- AIM OF THE TASK
Find the line containing "services legend series" in the entries below. Restate it and each line after it, word for word, up to and including the line containing "You are a computer-use agent. This".

"""

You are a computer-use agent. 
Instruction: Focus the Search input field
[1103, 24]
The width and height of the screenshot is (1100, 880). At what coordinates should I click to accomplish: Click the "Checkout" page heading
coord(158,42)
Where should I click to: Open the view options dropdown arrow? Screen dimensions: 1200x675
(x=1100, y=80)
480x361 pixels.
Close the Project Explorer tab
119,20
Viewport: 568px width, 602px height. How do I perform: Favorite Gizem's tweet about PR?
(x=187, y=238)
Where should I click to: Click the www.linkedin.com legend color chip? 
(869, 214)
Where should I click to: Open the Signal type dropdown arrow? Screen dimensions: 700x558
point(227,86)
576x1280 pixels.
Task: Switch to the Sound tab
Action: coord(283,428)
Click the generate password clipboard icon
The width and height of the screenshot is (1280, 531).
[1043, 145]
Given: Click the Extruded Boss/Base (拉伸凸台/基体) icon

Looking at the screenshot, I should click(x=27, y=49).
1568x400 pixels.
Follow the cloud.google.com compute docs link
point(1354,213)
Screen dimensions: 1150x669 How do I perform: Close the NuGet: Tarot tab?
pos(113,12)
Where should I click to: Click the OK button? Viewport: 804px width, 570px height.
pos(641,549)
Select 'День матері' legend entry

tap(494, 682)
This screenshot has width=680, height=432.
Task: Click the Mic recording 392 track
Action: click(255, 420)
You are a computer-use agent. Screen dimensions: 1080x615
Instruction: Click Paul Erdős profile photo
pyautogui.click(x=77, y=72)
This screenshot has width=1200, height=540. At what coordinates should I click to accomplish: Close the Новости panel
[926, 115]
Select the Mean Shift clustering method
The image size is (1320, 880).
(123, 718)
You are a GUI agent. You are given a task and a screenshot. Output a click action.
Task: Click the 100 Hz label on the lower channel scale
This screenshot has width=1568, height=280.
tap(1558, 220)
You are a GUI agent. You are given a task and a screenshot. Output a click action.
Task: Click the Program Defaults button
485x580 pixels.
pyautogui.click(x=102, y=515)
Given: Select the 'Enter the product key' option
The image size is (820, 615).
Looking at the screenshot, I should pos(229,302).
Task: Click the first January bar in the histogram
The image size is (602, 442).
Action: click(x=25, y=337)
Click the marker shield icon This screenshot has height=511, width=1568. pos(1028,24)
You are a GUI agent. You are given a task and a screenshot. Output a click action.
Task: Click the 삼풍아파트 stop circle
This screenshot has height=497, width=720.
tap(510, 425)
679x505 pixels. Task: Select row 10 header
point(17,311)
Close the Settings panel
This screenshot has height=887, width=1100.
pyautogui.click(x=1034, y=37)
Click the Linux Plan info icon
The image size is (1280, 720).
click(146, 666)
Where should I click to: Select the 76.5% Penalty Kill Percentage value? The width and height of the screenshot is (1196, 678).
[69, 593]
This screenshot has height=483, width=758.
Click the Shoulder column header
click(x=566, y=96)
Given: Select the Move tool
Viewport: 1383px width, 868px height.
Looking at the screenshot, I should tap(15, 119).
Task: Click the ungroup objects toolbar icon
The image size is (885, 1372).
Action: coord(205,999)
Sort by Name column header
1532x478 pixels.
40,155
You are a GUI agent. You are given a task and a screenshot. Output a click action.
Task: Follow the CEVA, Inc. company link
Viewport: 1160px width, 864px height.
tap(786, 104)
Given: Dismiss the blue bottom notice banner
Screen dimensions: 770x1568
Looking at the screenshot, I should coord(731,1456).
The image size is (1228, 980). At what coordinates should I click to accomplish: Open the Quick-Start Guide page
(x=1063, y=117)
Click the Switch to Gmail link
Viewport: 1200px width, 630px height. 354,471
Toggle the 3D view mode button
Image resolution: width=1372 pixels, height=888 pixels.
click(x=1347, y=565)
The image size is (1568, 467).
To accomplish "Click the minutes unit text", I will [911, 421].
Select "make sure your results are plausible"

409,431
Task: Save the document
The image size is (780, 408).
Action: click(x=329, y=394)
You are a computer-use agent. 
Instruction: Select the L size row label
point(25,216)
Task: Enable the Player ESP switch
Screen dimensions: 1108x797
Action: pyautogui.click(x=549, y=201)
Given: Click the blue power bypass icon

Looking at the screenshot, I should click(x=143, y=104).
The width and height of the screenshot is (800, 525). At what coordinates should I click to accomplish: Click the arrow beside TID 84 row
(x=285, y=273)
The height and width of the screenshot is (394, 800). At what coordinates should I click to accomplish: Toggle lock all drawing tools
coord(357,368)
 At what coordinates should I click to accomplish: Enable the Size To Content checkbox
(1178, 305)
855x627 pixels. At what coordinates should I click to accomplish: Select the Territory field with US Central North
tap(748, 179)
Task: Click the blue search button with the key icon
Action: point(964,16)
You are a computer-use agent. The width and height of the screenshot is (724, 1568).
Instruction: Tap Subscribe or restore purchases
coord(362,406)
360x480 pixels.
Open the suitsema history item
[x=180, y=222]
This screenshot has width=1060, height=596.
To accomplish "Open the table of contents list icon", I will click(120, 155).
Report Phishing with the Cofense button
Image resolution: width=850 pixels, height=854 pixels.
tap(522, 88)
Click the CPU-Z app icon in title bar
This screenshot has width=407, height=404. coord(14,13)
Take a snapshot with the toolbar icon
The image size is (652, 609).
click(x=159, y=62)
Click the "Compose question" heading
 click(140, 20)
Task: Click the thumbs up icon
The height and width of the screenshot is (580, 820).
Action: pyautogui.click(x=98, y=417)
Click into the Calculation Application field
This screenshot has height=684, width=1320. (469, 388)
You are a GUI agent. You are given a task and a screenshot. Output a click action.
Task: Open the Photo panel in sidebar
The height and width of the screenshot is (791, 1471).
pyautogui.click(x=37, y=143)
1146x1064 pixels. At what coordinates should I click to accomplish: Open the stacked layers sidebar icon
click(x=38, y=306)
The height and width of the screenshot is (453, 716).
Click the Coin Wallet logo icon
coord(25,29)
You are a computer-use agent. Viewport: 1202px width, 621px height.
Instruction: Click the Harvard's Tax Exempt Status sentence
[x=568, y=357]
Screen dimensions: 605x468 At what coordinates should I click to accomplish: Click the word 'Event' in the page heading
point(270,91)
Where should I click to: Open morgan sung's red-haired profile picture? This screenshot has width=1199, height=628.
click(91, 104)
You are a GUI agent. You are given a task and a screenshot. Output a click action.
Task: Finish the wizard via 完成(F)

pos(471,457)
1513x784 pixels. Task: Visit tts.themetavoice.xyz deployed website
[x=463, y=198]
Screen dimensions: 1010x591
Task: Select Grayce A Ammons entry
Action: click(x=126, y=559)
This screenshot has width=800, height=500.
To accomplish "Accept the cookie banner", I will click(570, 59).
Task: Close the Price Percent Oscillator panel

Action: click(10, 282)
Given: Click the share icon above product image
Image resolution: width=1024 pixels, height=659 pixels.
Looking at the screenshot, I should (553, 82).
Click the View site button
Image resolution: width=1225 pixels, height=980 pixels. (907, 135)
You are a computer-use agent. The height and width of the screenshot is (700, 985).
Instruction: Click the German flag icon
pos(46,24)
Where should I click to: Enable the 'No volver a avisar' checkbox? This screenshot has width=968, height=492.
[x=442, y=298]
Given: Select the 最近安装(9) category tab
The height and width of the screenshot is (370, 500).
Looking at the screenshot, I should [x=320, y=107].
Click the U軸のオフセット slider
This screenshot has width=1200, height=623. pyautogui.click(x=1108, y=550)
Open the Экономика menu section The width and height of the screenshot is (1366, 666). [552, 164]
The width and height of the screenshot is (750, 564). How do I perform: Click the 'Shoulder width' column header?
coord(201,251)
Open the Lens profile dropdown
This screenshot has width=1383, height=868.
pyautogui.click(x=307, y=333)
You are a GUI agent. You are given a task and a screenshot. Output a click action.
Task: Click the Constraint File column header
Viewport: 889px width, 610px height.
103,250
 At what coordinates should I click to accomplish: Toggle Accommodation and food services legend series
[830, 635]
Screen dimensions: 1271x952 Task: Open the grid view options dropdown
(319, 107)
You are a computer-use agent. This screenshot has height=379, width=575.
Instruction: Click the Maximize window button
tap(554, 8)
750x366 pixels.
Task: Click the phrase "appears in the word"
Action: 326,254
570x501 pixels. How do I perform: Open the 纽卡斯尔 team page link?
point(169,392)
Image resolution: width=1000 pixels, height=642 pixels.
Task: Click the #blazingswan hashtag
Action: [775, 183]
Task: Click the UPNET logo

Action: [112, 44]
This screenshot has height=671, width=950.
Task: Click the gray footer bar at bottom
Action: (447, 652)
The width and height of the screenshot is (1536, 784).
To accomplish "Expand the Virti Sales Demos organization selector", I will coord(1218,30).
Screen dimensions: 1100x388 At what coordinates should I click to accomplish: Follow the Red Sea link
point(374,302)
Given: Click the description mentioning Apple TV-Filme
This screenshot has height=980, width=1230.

"""

- RESPONSE FOR THIS EXERCISE
 At what coordinates should I click to accomplish: Toggle Accommodation and food services legend series
[830, 635]
Screen dimensions: 1271x952 Task: Open the grid view options dropdown
(319, 107)
You are a computer-use agent. This screenshot has height=379, width=575.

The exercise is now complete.